**** SOURCE RECORDS ****

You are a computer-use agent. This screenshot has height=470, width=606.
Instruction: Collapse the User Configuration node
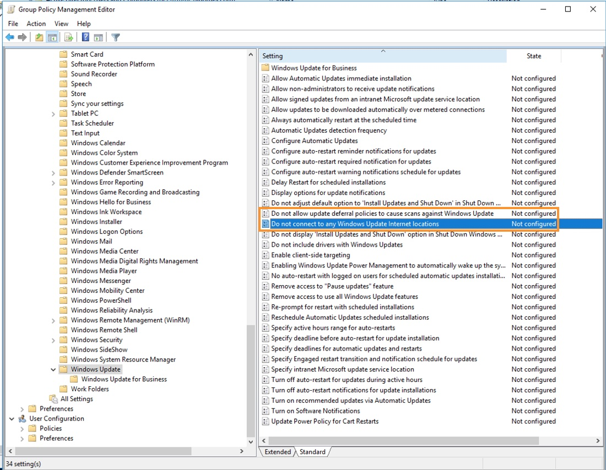coord(12,418)
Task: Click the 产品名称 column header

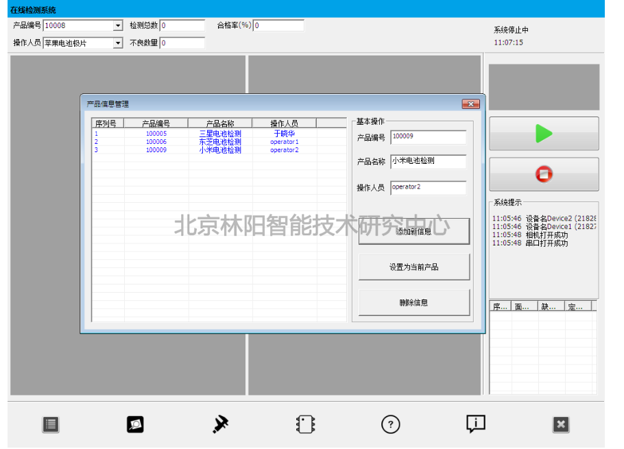Action: 219,123
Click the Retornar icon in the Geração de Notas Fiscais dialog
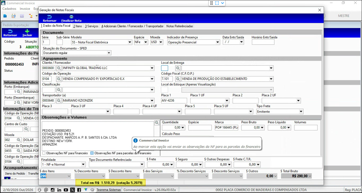 49,17
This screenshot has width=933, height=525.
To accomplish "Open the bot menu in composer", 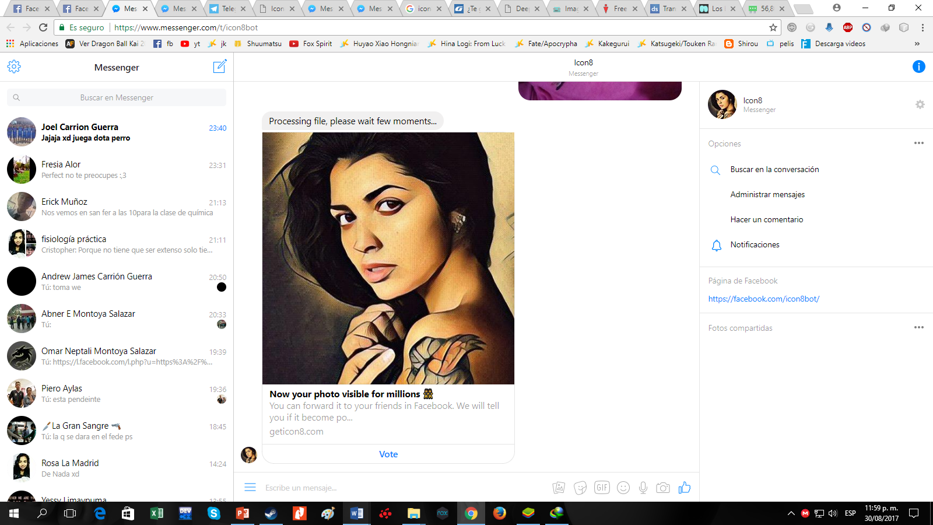I will coord(250,488).
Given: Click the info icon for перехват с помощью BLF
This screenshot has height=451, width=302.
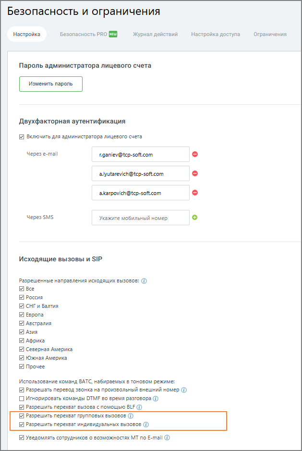Looking at the screenshot, I should point(139,407).
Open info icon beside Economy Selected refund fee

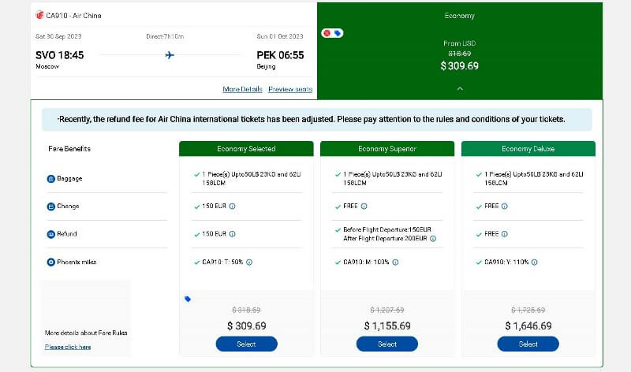click(x=232, y=234)
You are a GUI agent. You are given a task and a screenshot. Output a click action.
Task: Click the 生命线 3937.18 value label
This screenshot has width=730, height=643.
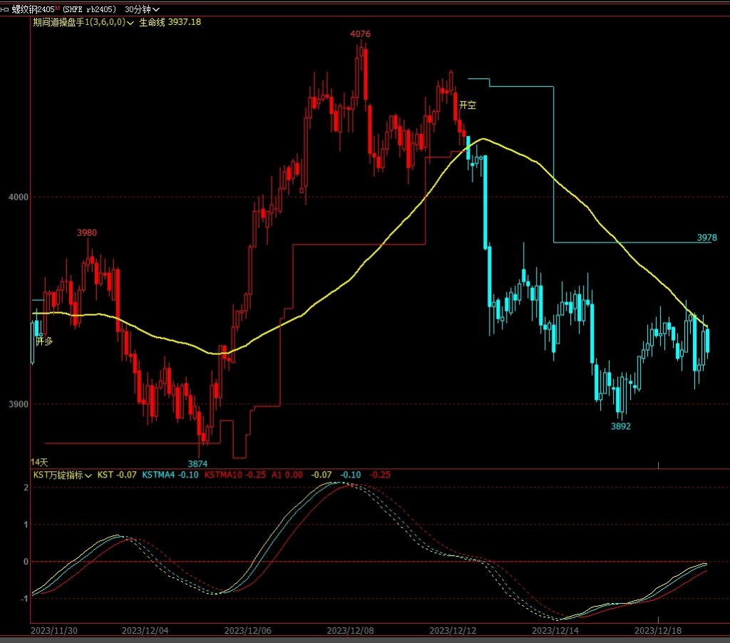(x=170, y=22)
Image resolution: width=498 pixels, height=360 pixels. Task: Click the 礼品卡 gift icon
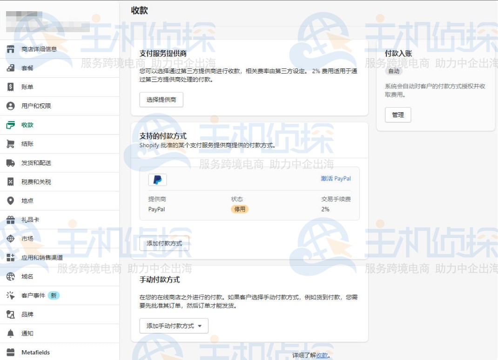[11, 219]
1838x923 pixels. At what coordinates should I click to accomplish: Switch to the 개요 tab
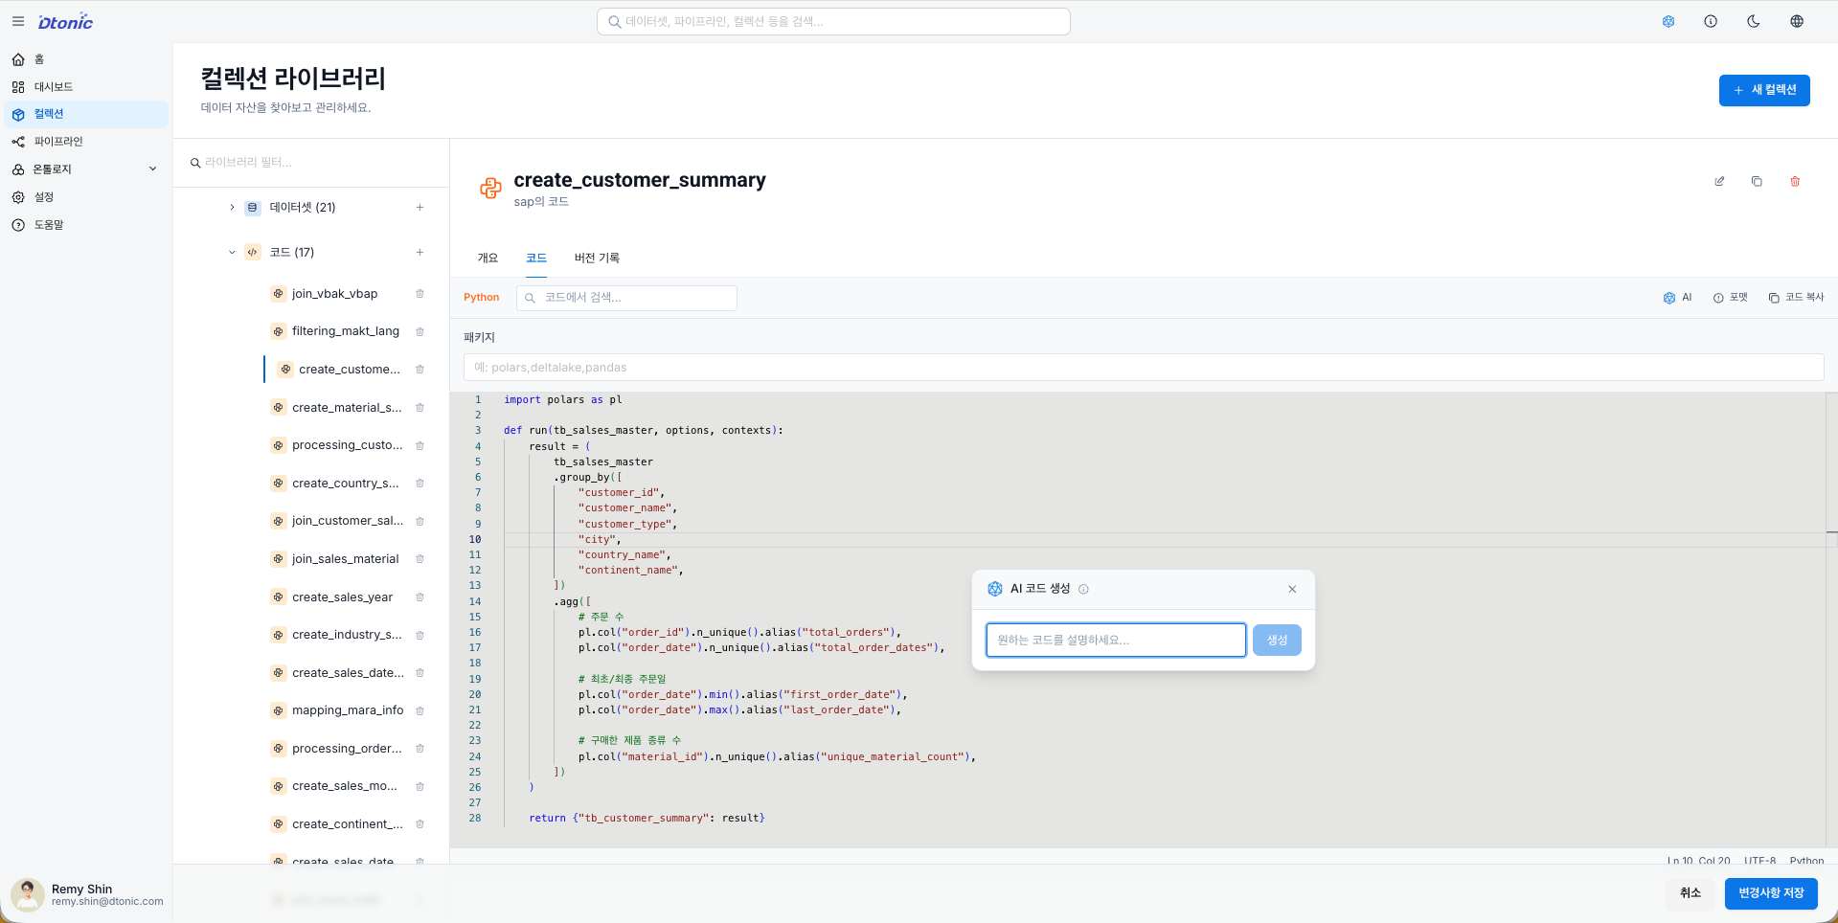[488, 258]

****

Return, verbatim, everything from the line containing "Open info icon" down to the end of the records, leaving the pictures out.

▶ [EXERCISE OUTPUT]
Open info icon beside Economy Selected refund fee

click(x=232, y=234)
You are a GUI agent. You are given a task and a screenshot. Output a click action.
Task: Click the 生命线 3937.18 value label
This screenshot has width=730, height=643.
(x=170, y=22)
Image resolution: width=498 pixels, height=360 pixels. Task: Click the 礼品卡 gift icon
[11, 219]
1838x923 pixels. At what coordinates should I click to accomplish: Switch to the 개요 tab
[488, 258]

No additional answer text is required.